Written task 1:
Answer these about the passage on women in tikanga Māori:
(a) Which deal is given as a recent case of the Crown choosing all-male negotiators?
(b) What is the stated purpose of tikanga?
(c) What four kinds of oral tradition are listed as showing which attributes and behaviors were praised?
Written task 2: Write the next few paragraphs of the passage on women in tikanga Māori, picking up right after its final sentence.

Text extract:
===============
Some see a justification in tikanga Māori for exclusively male power and leadership. Too often, I have heard some of our men talk about women as if we are objects that can be collected and used to enhance their mana. I have seen men arriving at hui barely acknowledge the women present, while stopping to hongi every man. I have heard some men talk about children as if they exist only to enhance the father’s mana, as if mothers are just convenient caregivers, raising the children so the men can move on and have more. Is this what is meant by women being the source of mana? That our only mana is because of the children our whare tangata provide our men? Is this what our young people are learning? If this is true, what would tino rangatiratanga mean for women?

I will argue that this view of mana wahine is a recent distortion of tikanga Māori as a result of colonisation. European newcomers privileged one half of Māori society over the other; they brought their religion as justification for exclusive male leadership. For 200+ years, Pākehā leaders have behaved as if only men should have power, from the signing of Te Tiriti, to recent examples, such as Crown selection of all-male negotiators for the fisheries deal. Few Māori men are challenging this bias. It is as devastating to us as land thefts, because it has corrupted who we are and our relationships with each other, our tūpuna, and our whenua.

There is a common belief among Māori and non-Māori that women are secondary to men in tikanga Māori (Mikaere (b), p 7). This has been internalised by many Māori women, as expressed by Heni Brown: being a woman, I wasn't respected... I used to think, you're the eldest, you're the rangatira. No. Not in the Māori world. (Brown, p 48) It is difficult to assess the place of wāhine in tikanga Māori. Tikanga is based on the values handed down by our tūpuna, these values appear to have been distorted since the arrival of Europeans. Our creation stories which illustrate these values have also been distorted. However, who am I to determine what is authentic in tikanga Māori? I was brought up in a Pākehā family, I have spent more time in feminist and anarchist cultures than in Māori. When I look at tikanga Māori, I am personally invested in finding that women were not considered secondary to men, and that women's skills, knowledge and leadership were valued as much as men's. Instead of giving my uninformed and heavily biased analysis of the place of wāhine in tikanga Māori, I lay out the problems as I see them.

Tikanga Māori

Tikanga (Māori law) is based on whakapapa: Law was...'born' of whakapapa or 'arose' out of it (Jackson, p 61). Tikanga provide guidelines to manage our relationships so that we can protect our tapu and mana, and avoid diminishing others'; its purpose is to maintain the balance of tapu within relationships. Tikanga cannot be seen as a set of rules, but rather as the set of values (kaupapa) that underlie those practices (Ministry of Justice, p 10). These kaupapa, including manaakitanga, whanaungatanga, mana, tapu, noa, and ea, are the foundations of Māori society (Mead, pp 25-32).

Tikanga were established and developed by our ancestors. The values that were important are illustrated in the oral traditions that have survived across generations—the creation stories, waiata, haka and whakataukī show us which attributes and behaviours were adaptive and praised, and which were not (Mikaere (a), p 4; Mahuika, p 46). Understanding any aspect of tikanga Māori should then be as easy as finding the appropriate examples. Understanding the place of wāhine in tikanga Māori should be easy. The creation traditions are full of females: Papatūānuku, Hine-ahu-one, Hine-tītama/ Hine-nui-te-pō, Taranga, Mahuika, Muriranga-whenua; Te Pō is seen by many to be female. It should be as simple as examining their roles in those stories.
===============
Extracted material:
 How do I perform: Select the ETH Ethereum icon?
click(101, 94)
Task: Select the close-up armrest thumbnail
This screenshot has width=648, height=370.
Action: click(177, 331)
===============
Expected output 1:
(a) The fisheries deal.
(b) To maintain the balance of tapu within relationships.
(c) Creation stories, waiata, haka and whakataukī.

Expected output 2:
There are two problems in examining Māori creation stories to understand the importance of wāhine in tikanga Māori. The first should be minor: creation stories, like specifics of tikanga, vary among and within iwi. The reason this is not a minor problem in relation to the place of wāhine, is because the variation starts from the very beginning. Some authorities have Io-matua-kore existing in the void of Te Kore as the male creator of the foundations of the universe, including Te Pō, and Ranginui and Papatūānuku (Marsden, p 16; many authorities are skeptical of the authenticity of the Io tradition, but others are confident of it; it is therefore impossible to dismiss it outright). In the traditions of Kāi Tahu (the iwi to which I belong), Te Pō is the female element from which life emerges (Tau, p 73). While other traditions explicitly have the female Papatūānuku and male Ranginui as the first beings, created equal: Kotahi ano te tupuna o te tangata Maori ko Rangi-nui e tu nei, ko Papa-tua-nuku e takoto nei (Grey, 1953 cited in Mead, p 309). So, either males have primacy in creation, females have primacy in creation, or there is balance between males and females from the beginning. This is not a trivial detail. If these stories serve to show us the ultimate reality and our place in the world (Marsden, p 56), it is surprising there is not more agreement on such an important issue.

This introduces the second problem. When Pākehā came to these islands, they brought with them two things that have affected the Maori world-view and tikanga: 1) pens and 2) a missionary belief in their own superiority. Prior to the arrival of Europeans, all that was worth knowing was embedded in the oral tradition. Tohunga ahurewa, those chosen to ensure the spiritual and physical well-being of an iwi or hapū, maintained the accuracy of the 'sacred lore', traditions and whakapapa (Marsden, p 15). However, Europeans colonising this land trusted the written word for storing information; they very quickly began recording details about the people here. Decades before Elsdon Best and Percy Smith began researching Māori culture at the end of the 19th century, words were already being written and read, and repeated (e.g. George Angas in 1847, Shortland in 1856). It is unlikely that these writers, or the many that came later (and continue to come), understood what they were seeing and hearing. However, once written down, even doubtful material has a tendency to out-compete and corrupt oral literature.

If something as neutral and passive-seeming as a person with a pen trying to truthfully record information can have such an effect on our culture, what then of the missionaries and 'civilisation'. The purpose of the missionaries was to convert Māori people to christianity, convincing them to leave behind their old ways and beliefs (Mikaere (b), p 68). Although many were converted, they also held onto Māori traditions, some of which seem to have changed to become more in line with christianity. There are incredible similarities between some Māori creation stories and biblical stories. Buck diplomatically describes the discovery of Io, a supreme christian-like god in Māori creation, as a surprise to Maori and Pakeha alike (Buck, p 526). Likewise, Mikaere comments that the account of the creation of the first woman, Hine-ahu-one...[is] uncannily similar to the biblical myth of Adam creating Eve (Mikaere (a), p 7).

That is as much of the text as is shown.